This post is part of a two-part series, of which this is the second. In the first post, we went into a bit into the infrastructure that runs OpenTTD, from BaNaNaS to our main website. In this post, we will explain a bit about the migration we just did to get to this infrastructure.
After over 2 months of work, I am happy to announce we finished (another) infrastructure migration. Today is the day I removed the last few DNS entries pointing to AWS’s DNS servers, and I am proud to mention that (almost) all traffic is now routed via Cloudflare (and we aren’t even receiving sponsoring to say so).
In this post I want to take you with me why this migration was needed, what the benefits are, and why you possibly care. But in short summary:
- (Much) smaller monthly bill as AWS charges insane amounts for bandwidth.
- Faster download speeds for you (ranging from the in-game content service to downloading the game from our website).
- Easier maintainability of our infrastructure with thanks to Pulumi.
This will be a bit nerdy, so if you like these kind of things, continue the read!
As with every migration post, it starts with a bit of history. Just to catch you up to a few months ago.
In 2020 we started the migration from our own dedicated hosts to AWS. Back then, AWS was offering Open Source credits, which meant we didn’t have to worry so much about money. Additionally, they had everything we needed, and it seemed like a good fit.
This has been a very good call; not only did I personally have far less worries about things like security, stability, etc, we also had the fewest interruption till date. More than 99.99% uptime over all our services since then. This means it has been very unlikely you couldn’t download the game, or use the in-game content service, etc. Even big companies would be very happy with 99.99%, but given we run this with only a handful of people in their free time … most excellent, if you ask me.
The fun thing is, with such uptime, when we got a report of a problem: it is very likely to be a user-problem, and not a backend-problem. This is a great spot to be in!
Problems on the horizon
But, for more than a year now, there have been some issues that were hard to deal with. Let’s explain a few in a bit more detail.
AWS’s bandwidth price
The Open Source credits ran out after the first year; and where we hoped (and somewhat assumed) the AWS bandwidth prices would go down over time, they did not. For those who don’t know, AWS charges 0.09 USD per GB of bandwidth. Back in ~2000 (yes, 23 years ago), when I worked in datacenters, the cost per 300GB was about 15 euros per month. So 0.05 euro per GB. AWS charges almost double that, in 2023. And although it is understandable that they have some costs, it is a bit absurd.

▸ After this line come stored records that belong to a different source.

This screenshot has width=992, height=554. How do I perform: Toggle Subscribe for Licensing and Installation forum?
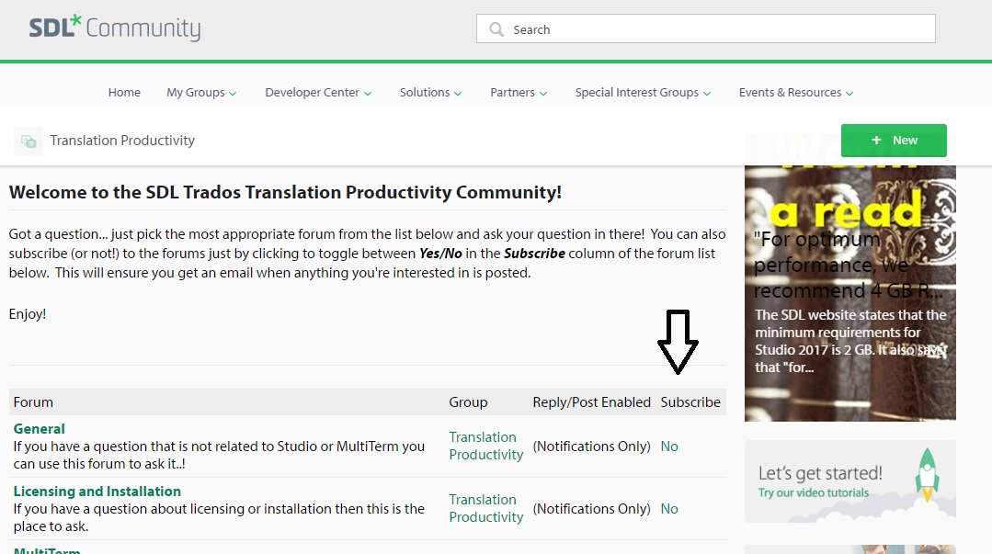[669, 509]
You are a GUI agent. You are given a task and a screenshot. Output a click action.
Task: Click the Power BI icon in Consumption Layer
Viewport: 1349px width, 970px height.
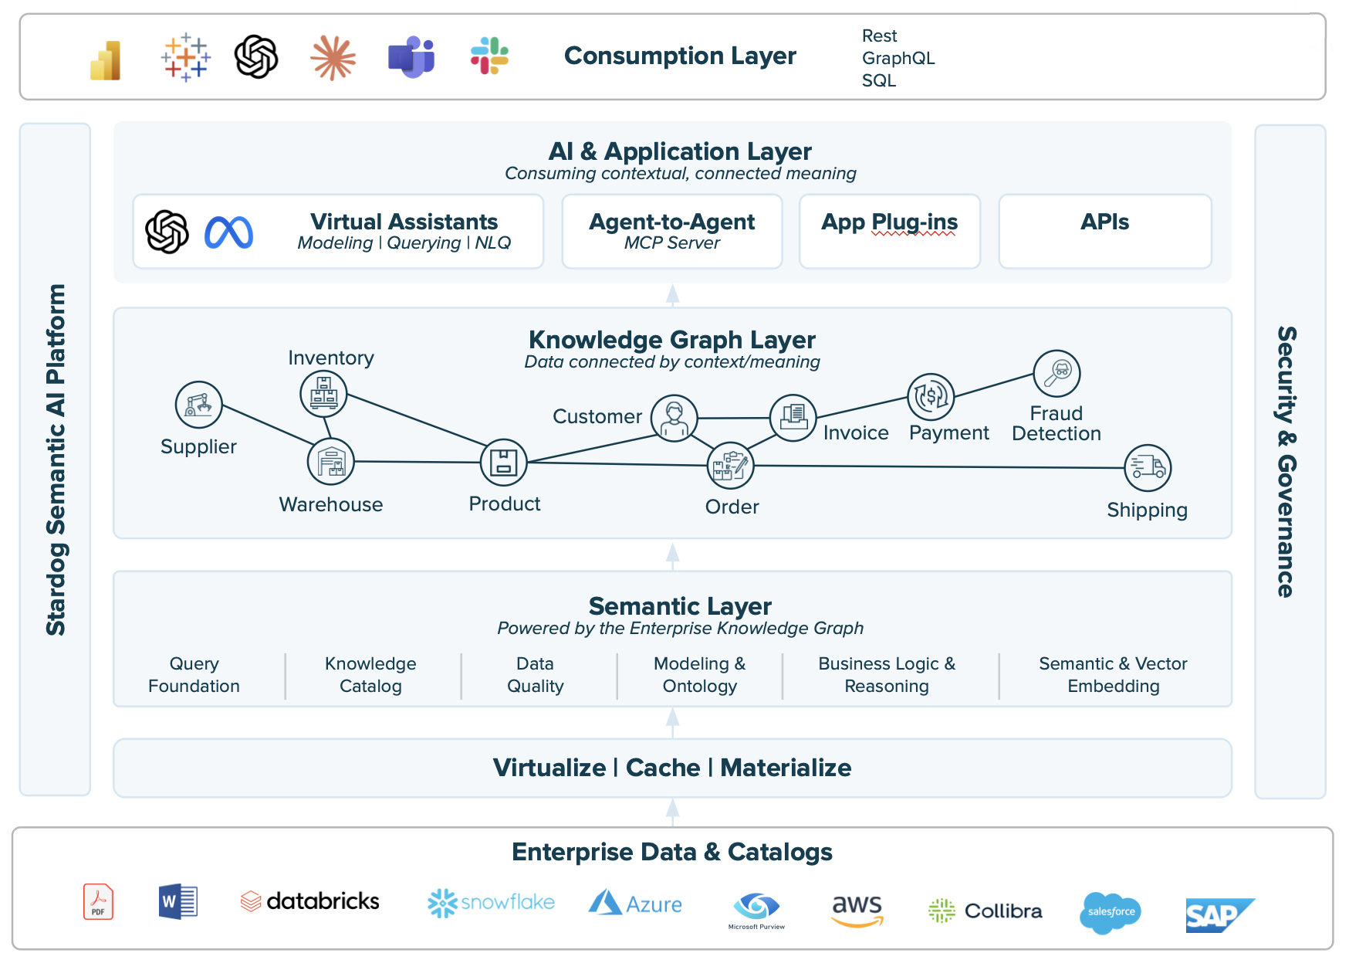pos(106,59)
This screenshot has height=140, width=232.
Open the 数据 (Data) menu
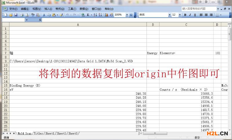tap(84, 9)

We already knew this when migrating to AWS, so we made sure to host our most bandwidth hungry subdomain, the in-game content service, on OVH. On OVH we used (very) cheap VPSes which only job was to serve these binary files. And OVH charged us ~10 USD per month for this, unrelated to the amount of bandwidth we consumed. For reference, this is about 6 TB per month. If we would have hosted this on AWS, it would have cost 540 USD per month.
But, when you have an infrastructure that is splintered over two parts: one part on AWS, one part on VPSes, maintaining it becomes a bit tricky. And, as it turns out, we never (ever) updated those OVH VPSes, not in the 2.5 years they have been running. Shame on us.
Anyway, we still racked up a pretty decent bill in bandwidth costs on AWS, despite offloading our biggest subdomain. On average, we pay around 100 USD a month on bandwidth alone.
Other than the bandwidth-bill, it has to be added: AWS has been great. Their services have very low downtime, if any at all, and VPSes (called EC2-instances) run for months, even years, without any disruptions.
AWS’s CDK (Infrastructure-as-Code)
When migrating to AWS, we also wanted to have our infrastructure defined as code. This way it is easier for others to understand what is done, where, and how. It also avoids human mistakes of pressing the wrong button, etc.
After looking around in 2020, there were three options:
- AWS’s CDK
Ansible isn’t a good fit, for various of (personal) reasons. Terraform was an option, but it only supported their own HCL back then. What was nice about AWS’s CDK, that it allowed us to write the infrastructure in a language we knew better: Python.
So we went for AWS’s CDK.
And what a terrible decision this has been.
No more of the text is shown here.